En ese momento salgo de atrás de la máquina y ellos voltan al escuchar la voz de mi pequeño gritar -papá-
El rostro le cambio por completo, cargue a mi hijo con intencion de salir lo mas pronto posible, pero mi orgullo me lo impidió asi que comence a dar pasos cortos hasta llegar frente a ellos y con un nudo en la garganta que claramente me ahogaba me force a decirle -Sorpresa mi amor, feliz cumpleaños!- mientras los miraba.
Senti mi corazon y mi mundo perfecto derrumbarse y mientras los pedazos caian al piso me preparaba para caminar sobre ellos. Sali ante la vista de todos sin derramar una sola lagrima hasta subir al taxi y dirigirme a casa de mis padres, me tranquilice antes de entrar y les pedi de favor cuidaran a su nieto pues festejaria con mi marido su cumpleaños, no mencione nada porque no queria un interrogatorio en ese momento, deje al niño y me fui a casa.
Apenas llegue comence a hacer maletas mias y de mi hijo hecha un mar de llanto, pensaba si estaba haciendo lo correcto o no, me dolia pensar dejar a mi hijo sin su papá, pensar que iba a vivir sin sus padres juntos, estaba en ello cuando llega gritando mi nombre y buscandome como loco, para porfin encontrarme en el cuarto de nuestro hijo.
-Erika, mi amor dejame explicarte!-me dice mientras me toma del brazo.
Juro que me contuve lo mas que pude, pero al final no pude mas y le di una cachetada con todas mis fuerzas, queria que le doliera como me dolia ami no solo el corazon, sino mi orgullo, mi amor propio, mi hijo, mi familia, todo lo destruyo por una calentura.
-Amor, por favor te lo suplico, fue un error-me dijo llorando, llorando! que clase de burla era esta, que le dolio? la cachetada? el verme la cara? que lo haya descubierto?.
-No, no puedo perdonarte,-le conteste, con dolor pero ya sin llorar y continue diciendole -porque esto no es lo que me merezco, esto no es lo que esperaba, creí en ti, en tu palabra cuando me dijiste que no era verdad que era una equivocación, pero ahora ya no importa, perdiste mi confianza, mi amor y mi respeto, asi que adiós-tome mis maletas para salir con rumbo a casa de una amiga
-Estas segura que no quieres arreglar las cosas-me dijo lleno de seriedad
-No, no quiero
-Entonces te vas? y mi hijo? me vas a chantajear con él?

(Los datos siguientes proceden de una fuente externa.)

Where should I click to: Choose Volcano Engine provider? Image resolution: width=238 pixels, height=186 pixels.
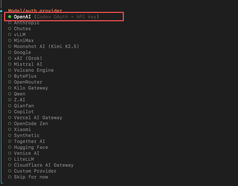[34, 70]
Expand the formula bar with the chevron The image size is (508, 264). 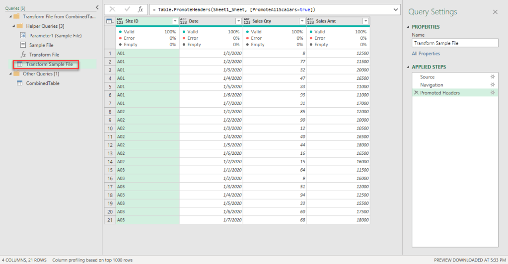(x=395, y=9)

-No, el niño seguira ahí cuando lo quieras ver, pero te aviso quiero el divorcio y la custodia del niño.
-Ok si para ti esto es asi de facil y no te importa lo que yo sienta y lo que sufra el niño esta bien adelante tira todo a la basura...

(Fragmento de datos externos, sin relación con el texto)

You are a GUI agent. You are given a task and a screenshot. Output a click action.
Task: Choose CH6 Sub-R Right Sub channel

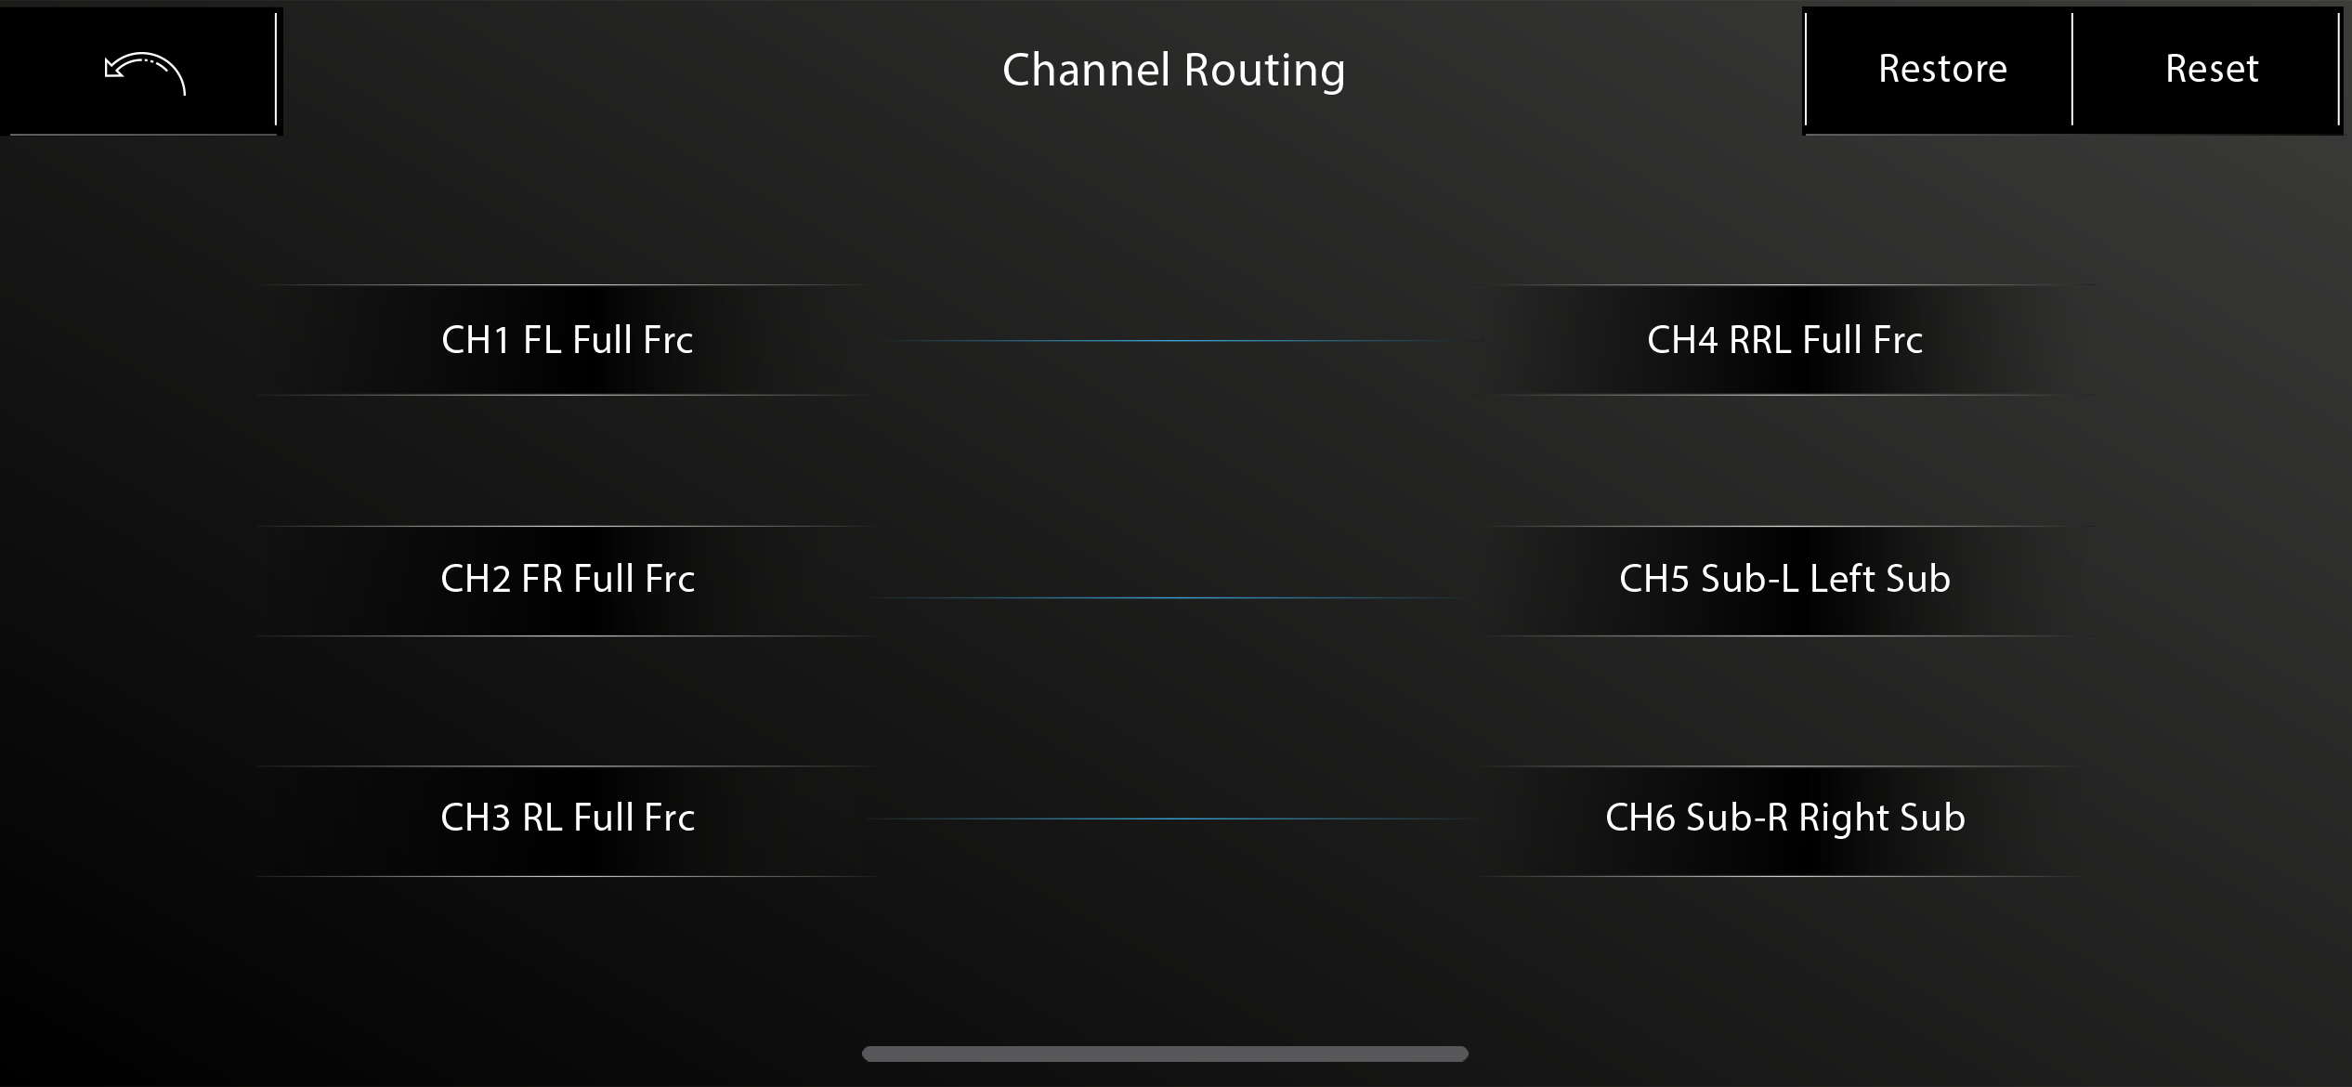coord(1784,819)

En ese momento deseaba darle una patada o un puñetazo, pero como se atravia a decirme eso, era ridículo pensar que realmente lo sintiera, me rei un poco de la situación porque crei que era un mal chiste y sali con mis cosas.
Al poco tiempo lo volvi a ver porque pidio ver a mi hijo asi que lo lleve a un parque cercano a la casa de mis padres, volvio a insistir en volver a estar juntos y debo admitir que en algun momento dude pues mi bebé realmente extrañaba a su papá, pero no podia sacar el pasado de mi cabeza y eso a la alarga trae mas problemas y yo no queria que mi niño creciera viendo y viviendo pleitos.

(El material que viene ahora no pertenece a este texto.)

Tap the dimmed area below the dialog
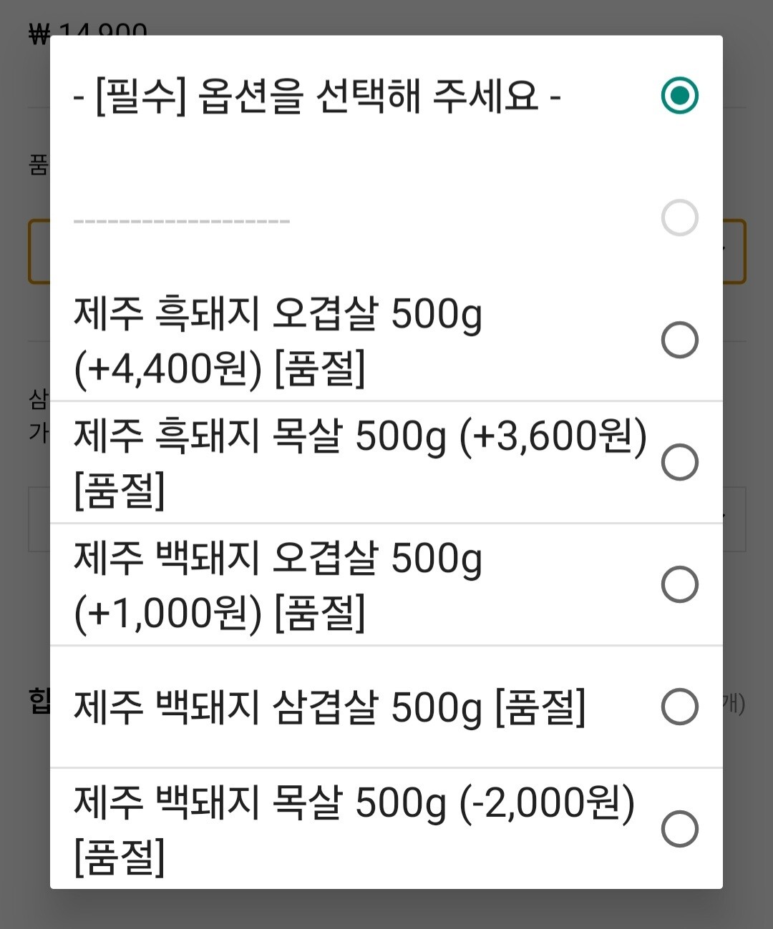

Despues de algunos meses por fin nos divorciamos, mi hijo sigue viendo a su papá, yo me volví a casar y tuve dos nenas mas y ahora despues de tantos años puedo decir que tome la mejor decisión, no me arrepiento y creo que todo pasa por algo.
Recordar toda esta historia me hace pensar en qué no esta de mas todos esos discusos de amor propio, de darnos el valor, las mujeres somos personas guerreras por default, todo se nos es mas complicado ya sea por nosotras mismas o por un tercero pero eso no debe vencernos, seamos mujeres fuertes, valoradas, amadas y respetadas no solo por los hombres tambien por otras mujeres y por nosotras mismas. Conmemorenos ser mujer.